**** Listed entries

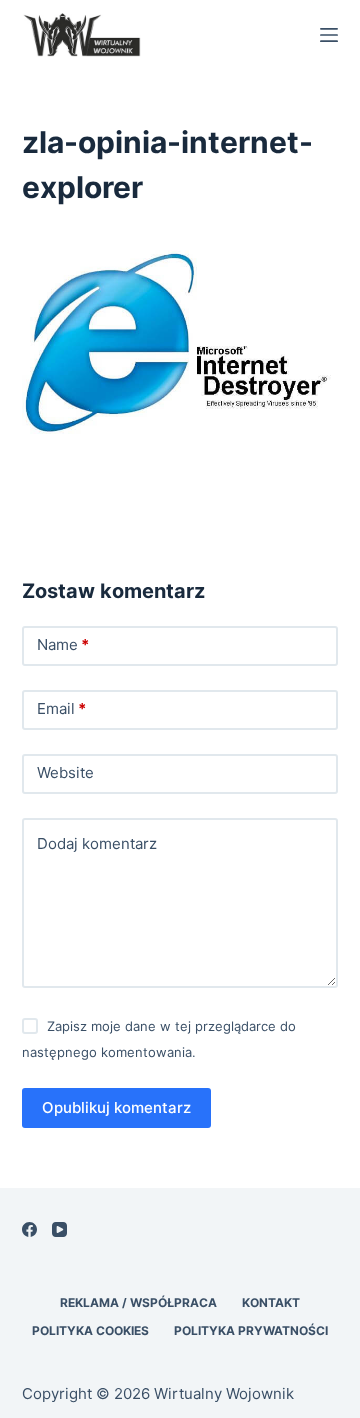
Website (65, 772)
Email (61, 708)
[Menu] (329, 35)
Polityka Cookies (90, 1330)
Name (63, 644)
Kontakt (271, 1302)
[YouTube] (59, 1229)
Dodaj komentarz (97, 843)
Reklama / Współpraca (138, 1302)
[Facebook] (29, 1229)
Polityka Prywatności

********

• Goal of the exercise: Looking at the entries, state how many lines hold the string "Polityka", with the number as the sole reply.

• Answer to this exercise: 2